ПРЕДЛОЖЕННЫЙ ОТРЫВОК =
Урна была подвешена к своду бывшего зала Богословия под аплодисменты всех членов клуба. Сердце Друга народа, которое при жизни оставалось недоступным для всех чувств, кроме ненависти, казалось, заражало своей желчью, злобой и фанатизмом всех членов клуба. В их числе были Венсан, Ронсен, Проли, Дюбюиссон, Перейра, безумный Клоотц — этот немец, бывший, по словам одного панегириста, величайшей личностью Французской революции, Моморо, сделавший из своей жены богиню Разума, а главное, Эбер, ужасный «Папаша Дюшен», мало-помалу занявший первое место в этом удивительном совете[330]. Здесь мы не будем ни писать историю Клуба кордельеров как политического кружка, ни изучать влияние, которое он оказал на революцию, но личность Эбера должна на минуту занять наше внимание. Этот монстр обладал очень приятной наружностью: он был прекрасно сложен, и лицо его имело открытое, веселое и приветливое выражение. «Под устрашающей маской его скрывались самая привлекательная наружность и самые изящные манеры»[331].

ИСХОДНЫЕ ДАННЫЕ =
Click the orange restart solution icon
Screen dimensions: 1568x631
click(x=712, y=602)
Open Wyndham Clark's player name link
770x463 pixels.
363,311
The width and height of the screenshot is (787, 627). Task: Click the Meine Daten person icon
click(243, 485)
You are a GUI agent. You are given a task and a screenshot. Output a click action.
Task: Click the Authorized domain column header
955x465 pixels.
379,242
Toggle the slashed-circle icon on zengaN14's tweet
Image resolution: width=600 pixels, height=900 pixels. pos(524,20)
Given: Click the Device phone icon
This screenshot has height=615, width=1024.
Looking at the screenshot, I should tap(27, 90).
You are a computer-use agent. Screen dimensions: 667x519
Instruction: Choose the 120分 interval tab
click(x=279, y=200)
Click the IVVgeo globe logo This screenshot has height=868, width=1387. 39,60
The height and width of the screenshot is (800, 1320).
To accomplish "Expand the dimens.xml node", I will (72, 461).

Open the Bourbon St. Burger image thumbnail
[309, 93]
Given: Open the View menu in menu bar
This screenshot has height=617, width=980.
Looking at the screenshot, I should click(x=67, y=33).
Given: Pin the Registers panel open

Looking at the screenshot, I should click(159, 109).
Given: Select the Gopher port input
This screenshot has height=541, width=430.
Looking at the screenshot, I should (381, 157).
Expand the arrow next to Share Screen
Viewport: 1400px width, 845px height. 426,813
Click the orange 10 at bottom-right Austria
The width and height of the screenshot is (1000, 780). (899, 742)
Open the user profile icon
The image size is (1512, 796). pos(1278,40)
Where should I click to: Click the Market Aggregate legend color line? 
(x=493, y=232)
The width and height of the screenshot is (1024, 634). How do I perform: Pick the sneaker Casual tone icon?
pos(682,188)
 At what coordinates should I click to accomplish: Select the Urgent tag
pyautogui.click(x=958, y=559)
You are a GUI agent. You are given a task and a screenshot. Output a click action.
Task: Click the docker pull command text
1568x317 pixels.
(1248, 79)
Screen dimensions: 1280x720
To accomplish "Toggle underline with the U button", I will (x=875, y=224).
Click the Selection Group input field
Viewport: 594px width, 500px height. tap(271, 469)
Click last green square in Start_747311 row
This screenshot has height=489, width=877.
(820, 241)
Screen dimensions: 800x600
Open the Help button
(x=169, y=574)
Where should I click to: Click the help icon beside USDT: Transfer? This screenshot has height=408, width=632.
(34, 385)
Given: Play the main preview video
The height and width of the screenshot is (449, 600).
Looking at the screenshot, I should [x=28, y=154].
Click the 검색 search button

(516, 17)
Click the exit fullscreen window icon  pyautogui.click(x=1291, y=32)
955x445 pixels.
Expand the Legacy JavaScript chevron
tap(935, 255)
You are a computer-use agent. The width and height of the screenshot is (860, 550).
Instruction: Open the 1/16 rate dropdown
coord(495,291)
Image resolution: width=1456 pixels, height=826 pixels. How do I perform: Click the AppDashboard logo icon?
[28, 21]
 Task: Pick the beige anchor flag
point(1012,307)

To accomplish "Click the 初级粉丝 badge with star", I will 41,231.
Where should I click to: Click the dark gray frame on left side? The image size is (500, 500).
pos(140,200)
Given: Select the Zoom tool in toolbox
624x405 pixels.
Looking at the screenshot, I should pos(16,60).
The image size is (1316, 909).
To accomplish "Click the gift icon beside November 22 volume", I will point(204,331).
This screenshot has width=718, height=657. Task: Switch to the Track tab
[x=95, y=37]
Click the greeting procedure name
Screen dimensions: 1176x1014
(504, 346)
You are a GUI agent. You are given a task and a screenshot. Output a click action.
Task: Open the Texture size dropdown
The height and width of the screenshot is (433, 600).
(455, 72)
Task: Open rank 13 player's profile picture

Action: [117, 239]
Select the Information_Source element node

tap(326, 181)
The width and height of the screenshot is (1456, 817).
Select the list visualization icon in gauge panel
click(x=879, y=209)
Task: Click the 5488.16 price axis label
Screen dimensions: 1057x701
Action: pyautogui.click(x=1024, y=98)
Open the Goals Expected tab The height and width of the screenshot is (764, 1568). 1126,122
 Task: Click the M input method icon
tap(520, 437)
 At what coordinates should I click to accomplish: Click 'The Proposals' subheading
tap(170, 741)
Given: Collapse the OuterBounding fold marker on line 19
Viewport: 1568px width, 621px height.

ЦЕЛЬ ЗАДАНИЯ = Выведите предложенный отрывок о Клубе кордельеров целиком, слово в слово, ничего не меняя.

РЕЗУЛЬТАТ ЗАДАНИЯ =
Урна была подвешена к своду бывшего зала Богословия под аплодисменты всех членов клуба. Сердце Друга народа, которое при жизни оставалось недоступным для всех чувств, кроме ненависти, казалось, заражало своей желчью, злобой и фанатизмом всех членов клуба. В их числе были Венсан, Ронсен, Проли, Дюбюиссон, Перейра, безумный Клоотц — этот немец, бывший, по словам одного панегириста, величайшей личностью Французской революции, Моморо, сделавший из своей жены богиню Разума, а главное, Эбер, ужасный «Папаша Дюшен», мало-помалу занявший первое место в этом удивительном совете[330]. Здесь мы не будем ни писать историю Клуба кордельеров как политического кружка, ни изучать влияние, которое он оказал на революцию, но личность Эбера должна на минуту занять наше внимание. Этот монстр обладал очень приятной наружностью: он был прекрасно сложен, и лицо его имело открытое, веселое и приветливое выражение. «Под устрашающей маской его скрывались самая привлекательная наружность и самые изящные манеры»[331].